Review: 28th April 2022 – New London Chamber Ensemble: Wind Quintet with Michael Dussek

For the final concert of the season we were delighted to welcome back the New London Chamber Ensemble, with Meyrick Alexander deputising for their regular bassoonist and Michael Dussek on piano. Although the NLCE has a commitment to, and passion for, new music, this concert focussed on known favourites, beginning with Beethoven’s Quintet in E flat.

It started with the bold contrasts typical of Beethoven – forte wind chords alternating with gentle answering phrases. The piano introduced both subjects, answered each time by the clarinet, and as the movement developed all the instruments came to the fore individually and together. The lyrical second movement offered solos for all the wind instruments as well as lovely passages with piano accompaniment. The final rondo was in a jolly 6/8 with long beautifully played semiquaver runs on the piano and attractive intermingling of all the wind lines.

As Michael Dussek remarked, Neilsen’s Wind Quintet which followed has moods which, like the weather over Denmark’s flat scenery, “seem to come from afar”. He also mentioned the thematic connections with Neilsen’s 3rd Symphony. The music was often quite spare and exhibited Neilsen’s quirky harmonic language. A pastoral and lyrical first movement was followed by a light neo-classical minuet and a contrasting sonorous trio. The final movement opened with a plaintive introduction on the Cor Anglais followed by a chorale theme – a hymn tune that Nielsen had composed previously – and 11 variations, which were full of interest and gave all the instrumentalists a chance to shine in many different ways. The hymn tune chorale returned to bring the work to a settled close.

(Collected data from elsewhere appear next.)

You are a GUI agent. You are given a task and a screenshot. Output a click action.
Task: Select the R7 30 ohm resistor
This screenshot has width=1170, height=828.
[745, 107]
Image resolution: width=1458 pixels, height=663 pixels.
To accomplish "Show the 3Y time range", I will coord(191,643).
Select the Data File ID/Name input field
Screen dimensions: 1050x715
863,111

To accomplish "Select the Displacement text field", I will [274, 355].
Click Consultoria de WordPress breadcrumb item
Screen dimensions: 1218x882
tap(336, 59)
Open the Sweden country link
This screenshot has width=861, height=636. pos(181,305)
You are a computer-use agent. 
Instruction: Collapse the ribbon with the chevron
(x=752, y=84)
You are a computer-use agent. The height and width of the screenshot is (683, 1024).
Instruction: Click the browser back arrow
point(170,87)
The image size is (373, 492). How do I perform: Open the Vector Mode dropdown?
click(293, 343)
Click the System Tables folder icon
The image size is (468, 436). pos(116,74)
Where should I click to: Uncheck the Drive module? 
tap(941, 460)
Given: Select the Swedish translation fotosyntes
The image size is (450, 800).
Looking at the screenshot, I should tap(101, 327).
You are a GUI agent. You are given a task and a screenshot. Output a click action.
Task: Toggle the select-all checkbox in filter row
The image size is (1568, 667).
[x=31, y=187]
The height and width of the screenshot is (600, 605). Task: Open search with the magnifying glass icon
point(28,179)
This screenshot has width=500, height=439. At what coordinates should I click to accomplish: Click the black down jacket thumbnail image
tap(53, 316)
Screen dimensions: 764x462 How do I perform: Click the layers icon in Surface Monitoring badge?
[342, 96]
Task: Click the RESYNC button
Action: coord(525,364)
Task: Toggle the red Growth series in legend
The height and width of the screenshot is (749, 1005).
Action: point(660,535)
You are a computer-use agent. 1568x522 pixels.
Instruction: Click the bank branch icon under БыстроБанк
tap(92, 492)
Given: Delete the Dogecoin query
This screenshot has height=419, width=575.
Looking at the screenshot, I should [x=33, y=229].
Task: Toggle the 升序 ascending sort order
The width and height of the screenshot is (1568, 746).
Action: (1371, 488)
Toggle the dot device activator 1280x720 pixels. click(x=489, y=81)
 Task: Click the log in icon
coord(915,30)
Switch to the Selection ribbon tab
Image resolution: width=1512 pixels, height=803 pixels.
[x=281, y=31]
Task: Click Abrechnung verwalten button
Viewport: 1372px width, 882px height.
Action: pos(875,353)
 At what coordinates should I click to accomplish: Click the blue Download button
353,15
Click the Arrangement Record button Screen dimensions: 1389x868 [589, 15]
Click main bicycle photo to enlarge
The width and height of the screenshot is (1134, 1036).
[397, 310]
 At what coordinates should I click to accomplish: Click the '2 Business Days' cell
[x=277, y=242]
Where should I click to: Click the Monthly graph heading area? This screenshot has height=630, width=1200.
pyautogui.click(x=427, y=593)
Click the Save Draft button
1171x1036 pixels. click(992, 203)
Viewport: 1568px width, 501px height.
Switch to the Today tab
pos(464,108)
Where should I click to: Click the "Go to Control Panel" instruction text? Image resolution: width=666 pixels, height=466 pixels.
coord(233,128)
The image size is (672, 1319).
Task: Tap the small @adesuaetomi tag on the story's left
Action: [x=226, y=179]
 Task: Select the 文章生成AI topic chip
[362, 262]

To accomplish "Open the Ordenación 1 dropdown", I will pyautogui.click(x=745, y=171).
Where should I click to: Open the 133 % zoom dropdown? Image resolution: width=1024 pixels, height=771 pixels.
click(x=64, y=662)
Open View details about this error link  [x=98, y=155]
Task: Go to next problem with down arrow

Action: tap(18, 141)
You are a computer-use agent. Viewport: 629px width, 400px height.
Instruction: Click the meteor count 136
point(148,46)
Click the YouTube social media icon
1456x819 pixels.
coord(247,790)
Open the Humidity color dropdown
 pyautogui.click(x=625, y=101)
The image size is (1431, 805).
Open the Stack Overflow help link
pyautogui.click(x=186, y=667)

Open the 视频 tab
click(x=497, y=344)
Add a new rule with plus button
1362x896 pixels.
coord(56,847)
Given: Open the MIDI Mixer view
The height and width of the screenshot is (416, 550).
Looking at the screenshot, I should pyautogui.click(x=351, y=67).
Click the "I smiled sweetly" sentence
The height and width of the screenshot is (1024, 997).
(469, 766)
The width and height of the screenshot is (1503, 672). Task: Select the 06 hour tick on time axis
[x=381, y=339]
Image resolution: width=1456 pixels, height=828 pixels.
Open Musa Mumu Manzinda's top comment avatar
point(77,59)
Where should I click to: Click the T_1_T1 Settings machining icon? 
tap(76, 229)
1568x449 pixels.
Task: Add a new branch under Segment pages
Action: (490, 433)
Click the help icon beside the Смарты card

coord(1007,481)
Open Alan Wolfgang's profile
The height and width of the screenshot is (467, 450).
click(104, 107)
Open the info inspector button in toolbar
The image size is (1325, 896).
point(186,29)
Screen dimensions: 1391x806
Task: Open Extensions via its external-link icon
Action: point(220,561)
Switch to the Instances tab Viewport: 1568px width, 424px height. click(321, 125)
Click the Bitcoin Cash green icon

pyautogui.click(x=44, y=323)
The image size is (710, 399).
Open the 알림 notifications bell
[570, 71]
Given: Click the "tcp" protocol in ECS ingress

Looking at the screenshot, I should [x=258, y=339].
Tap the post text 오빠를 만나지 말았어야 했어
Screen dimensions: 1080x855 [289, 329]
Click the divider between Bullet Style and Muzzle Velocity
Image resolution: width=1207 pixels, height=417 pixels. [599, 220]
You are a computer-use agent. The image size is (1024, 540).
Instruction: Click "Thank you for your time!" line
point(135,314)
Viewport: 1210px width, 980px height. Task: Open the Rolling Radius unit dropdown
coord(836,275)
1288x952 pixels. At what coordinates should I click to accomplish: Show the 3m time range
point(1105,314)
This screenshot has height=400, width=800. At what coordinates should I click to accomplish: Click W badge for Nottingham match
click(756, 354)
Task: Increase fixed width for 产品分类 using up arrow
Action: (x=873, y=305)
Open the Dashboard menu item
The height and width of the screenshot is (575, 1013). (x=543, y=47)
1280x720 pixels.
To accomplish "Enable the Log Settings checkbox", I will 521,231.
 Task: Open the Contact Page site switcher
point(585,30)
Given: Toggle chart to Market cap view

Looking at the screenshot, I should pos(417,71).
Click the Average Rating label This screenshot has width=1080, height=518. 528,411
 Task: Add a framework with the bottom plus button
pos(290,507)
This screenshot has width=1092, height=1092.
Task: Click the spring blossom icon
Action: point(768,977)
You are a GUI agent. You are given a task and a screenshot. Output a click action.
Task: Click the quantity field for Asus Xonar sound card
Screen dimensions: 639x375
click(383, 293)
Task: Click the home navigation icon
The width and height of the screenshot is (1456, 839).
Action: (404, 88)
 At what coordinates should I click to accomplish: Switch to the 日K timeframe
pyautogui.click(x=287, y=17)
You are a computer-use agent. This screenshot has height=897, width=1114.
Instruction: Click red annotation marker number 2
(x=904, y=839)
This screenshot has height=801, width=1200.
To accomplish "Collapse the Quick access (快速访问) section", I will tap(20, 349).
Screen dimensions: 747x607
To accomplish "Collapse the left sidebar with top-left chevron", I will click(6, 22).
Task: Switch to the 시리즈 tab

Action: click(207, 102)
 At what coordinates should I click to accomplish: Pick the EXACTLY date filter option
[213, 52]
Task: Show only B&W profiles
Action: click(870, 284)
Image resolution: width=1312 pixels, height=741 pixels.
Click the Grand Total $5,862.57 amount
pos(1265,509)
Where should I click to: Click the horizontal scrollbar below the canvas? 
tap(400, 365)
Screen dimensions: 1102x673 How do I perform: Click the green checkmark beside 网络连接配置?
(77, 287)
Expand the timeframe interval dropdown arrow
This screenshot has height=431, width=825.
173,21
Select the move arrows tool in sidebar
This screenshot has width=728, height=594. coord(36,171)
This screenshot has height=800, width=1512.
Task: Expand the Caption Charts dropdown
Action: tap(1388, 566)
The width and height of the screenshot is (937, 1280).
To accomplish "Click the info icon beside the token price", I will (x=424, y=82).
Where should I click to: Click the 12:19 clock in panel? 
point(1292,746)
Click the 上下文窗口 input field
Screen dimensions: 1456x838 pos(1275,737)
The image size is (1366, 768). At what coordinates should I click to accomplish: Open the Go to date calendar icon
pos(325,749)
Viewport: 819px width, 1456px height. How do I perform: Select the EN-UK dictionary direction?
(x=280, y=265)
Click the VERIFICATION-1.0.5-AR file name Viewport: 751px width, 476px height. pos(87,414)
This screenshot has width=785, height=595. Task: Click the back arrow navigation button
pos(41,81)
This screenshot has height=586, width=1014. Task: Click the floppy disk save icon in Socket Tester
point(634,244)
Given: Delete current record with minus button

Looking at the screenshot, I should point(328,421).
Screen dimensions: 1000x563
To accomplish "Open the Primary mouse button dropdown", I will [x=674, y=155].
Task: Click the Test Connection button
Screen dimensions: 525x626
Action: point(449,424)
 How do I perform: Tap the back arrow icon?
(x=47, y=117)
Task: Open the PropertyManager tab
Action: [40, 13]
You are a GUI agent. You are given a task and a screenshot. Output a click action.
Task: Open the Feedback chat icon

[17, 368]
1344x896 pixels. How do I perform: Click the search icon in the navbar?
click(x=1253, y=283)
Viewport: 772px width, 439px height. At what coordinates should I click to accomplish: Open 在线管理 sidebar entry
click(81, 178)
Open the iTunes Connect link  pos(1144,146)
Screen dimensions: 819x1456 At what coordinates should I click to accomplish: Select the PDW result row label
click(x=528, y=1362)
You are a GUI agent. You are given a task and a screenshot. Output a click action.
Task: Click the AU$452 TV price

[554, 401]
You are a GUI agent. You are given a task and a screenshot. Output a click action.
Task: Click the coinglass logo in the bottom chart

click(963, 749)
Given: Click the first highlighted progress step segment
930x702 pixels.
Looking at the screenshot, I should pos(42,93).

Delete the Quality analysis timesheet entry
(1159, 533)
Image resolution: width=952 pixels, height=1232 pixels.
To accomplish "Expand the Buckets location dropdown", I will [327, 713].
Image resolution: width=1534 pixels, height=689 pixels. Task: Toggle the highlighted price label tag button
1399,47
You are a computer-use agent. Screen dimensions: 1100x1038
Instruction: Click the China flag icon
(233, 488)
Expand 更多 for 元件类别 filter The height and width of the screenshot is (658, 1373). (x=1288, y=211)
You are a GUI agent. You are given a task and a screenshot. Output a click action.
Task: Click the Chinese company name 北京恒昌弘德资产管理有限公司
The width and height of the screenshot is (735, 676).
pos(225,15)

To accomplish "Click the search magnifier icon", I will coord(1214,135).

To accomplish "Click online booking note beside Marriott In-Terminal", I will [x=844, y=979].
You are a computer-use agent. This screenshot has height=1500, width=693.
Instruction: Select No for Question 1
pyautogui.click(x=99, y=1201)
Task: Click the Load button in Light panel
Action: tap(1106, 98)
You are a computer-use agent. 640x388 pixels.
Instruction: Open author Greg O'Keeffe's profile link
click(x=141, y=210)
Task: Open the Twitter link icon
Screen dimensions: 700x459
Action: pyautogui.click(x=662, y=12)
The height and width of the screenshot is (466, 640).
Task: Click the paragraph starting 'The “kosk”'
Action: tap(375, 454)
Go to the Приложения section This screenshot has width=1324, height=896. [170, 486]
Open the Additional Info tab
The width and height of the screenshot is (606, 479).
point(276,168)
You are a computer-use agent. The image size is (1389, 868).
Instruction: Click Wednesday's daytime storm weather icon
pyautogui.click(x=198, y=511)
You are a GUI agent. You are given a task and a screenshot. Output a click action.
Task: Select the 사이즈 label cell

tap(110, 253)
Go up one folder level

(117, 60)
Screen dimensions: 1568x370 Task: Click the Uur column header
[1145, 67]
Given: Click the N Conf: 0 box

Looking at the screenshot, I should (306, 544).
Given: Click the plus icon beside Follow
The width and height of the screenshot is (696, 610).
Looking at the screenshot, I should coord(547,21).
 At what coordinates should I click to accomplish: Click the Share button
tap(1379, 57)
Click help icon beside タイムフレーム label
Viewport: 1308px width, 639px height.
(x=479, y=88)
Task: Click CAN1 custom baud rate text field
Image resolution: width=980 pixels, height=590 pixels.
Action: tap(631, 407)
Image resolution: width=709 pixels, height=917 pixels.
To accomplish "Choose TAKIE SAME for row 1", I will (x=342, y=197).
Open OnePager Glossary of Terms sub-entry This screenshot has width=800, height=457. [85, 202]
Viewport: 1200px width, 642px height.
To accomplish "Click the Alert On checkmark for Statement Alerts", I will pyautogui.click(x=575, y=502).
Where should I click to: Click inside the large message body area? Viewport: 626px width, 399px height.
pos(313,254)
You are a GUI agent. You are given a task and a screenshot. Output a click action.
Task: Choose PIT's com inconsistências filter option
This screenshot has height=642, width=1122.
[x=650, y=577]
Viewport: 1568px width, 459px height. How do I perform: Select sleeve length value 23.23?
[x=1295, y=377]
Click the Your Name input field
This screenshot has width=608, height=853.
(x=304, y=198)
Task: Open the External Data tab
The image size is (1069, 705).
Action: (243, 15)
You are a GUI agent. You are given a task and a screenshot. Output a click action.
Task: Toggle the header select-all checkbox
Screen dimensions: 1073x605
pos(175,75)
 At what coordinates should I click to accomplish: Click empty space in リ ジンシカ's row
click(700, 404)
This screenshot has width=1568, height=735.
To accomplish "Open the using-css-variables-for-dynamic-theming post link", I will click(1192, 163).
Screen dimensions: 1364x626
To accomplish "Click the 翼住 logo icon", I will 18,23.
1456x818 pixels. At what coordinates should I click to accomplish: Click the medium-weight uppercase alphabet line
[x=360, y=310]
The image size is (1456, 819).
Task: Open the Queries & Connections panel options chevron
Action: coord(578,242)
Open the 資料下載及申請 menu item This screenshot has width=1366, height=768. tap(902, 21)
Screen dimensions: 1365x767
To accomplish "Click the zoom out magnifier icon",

Francis Poulenc’s Flute Sonata is a great favourite, and was performed with great panache by Robert Manasse and Michael Dussek. It displays a wonderful range of flute timbres and techniques and is full of rapid changes of mood and gorgeous harmonies. It is in three movements – fast, slow and very fast indeed, ending with a flourish, and was a delight throughout.

Finally we heard Mozart’s Quintet in E flat, written for the same forces as Beethoven’s but 13 years earlier. It includes brilliant work for the piano, but all of the instruments play their full part. The programme note reminded us that in Mozart’s time wind instruments could only play relatively short phrases, so Mozart inventively passes melodic lines from one to another. Less extreme in its contrasts than Beethoven’s, this delightful Quintet brought the LCME’s fine concert to a very satisfying end.